Contrairement aux projections prévues par le patron, le gendarme financier ne tient pas compte des ressources globales de la totalité de la galaxie Eagle, ne jugeant que les fonds propres des Gones. Commence donc une saignée des actifs de l’Olympique lyonnais. Le but pour John Textor ? Renflouer les caisses du club à court terme pour financer son train de vie.
Après les départs remarqués de Castello Lukeba (Leipzig) et de Bradley Barcola (PSG) en août, la DNCG lève les sanctions pour le mercato d’hiver.

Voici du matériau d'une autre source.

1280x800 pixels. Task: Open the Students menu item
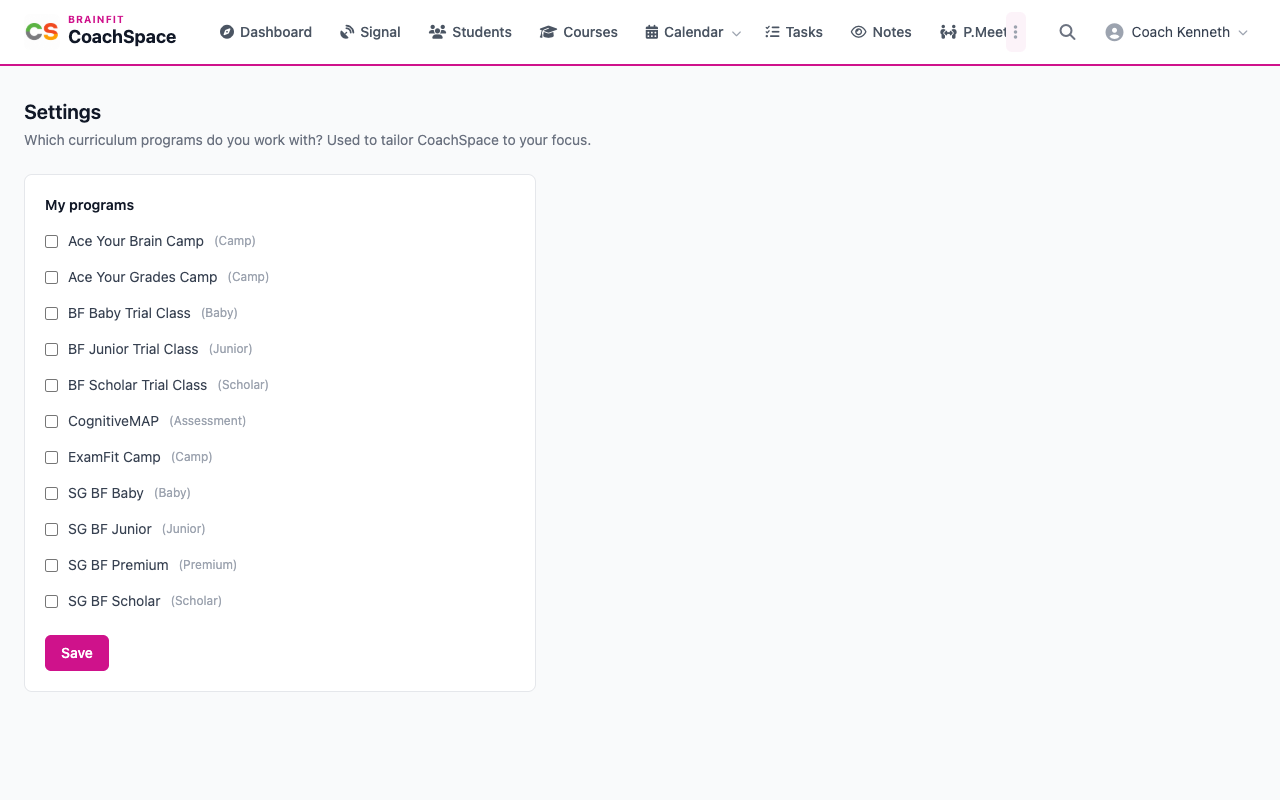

Et ce, également car le club planifie des cessions, effectives pour un total de plus de 100 millions d’euros dans le courant de l’année 2024, de la section féminine de l’OL, de la franchise américaine de l’OL Reign et de la LDLC Arena, une salle attenante au Groupama Stadium, sortie de terre dans les mois précédents, et qui génère d’intéressants revenus sur le long cours entre les événements et les matchs des basketteurs de l’ASVEL.
John Textor avec la nouvelle présidente de l’OL féminin Michele Kang, le 17 mai 2024 après la finale de D1 Arkema contre le PSG. (MAXPPP)
Parallèlement, un plan social est mis en place pour assainir la masse salariale du club, plus en accord avec sa réalité économique depuis la fin de sa période faste des années 2000. Une décision de bon sens mais pas forcément poursuivie lors des mercatos successifs. Si la dispendieuse fenêtre de l’hiver 2024 – plus de 80 millions d’euros pour sept joueurs (dont Nemanja Matic, Malick Fofana ou encore Orel Mangala) – a porté ses fruits pour sauver le club d’une relégation annoncée, celle de l’été suivant n’a pas eu les mêmes effets.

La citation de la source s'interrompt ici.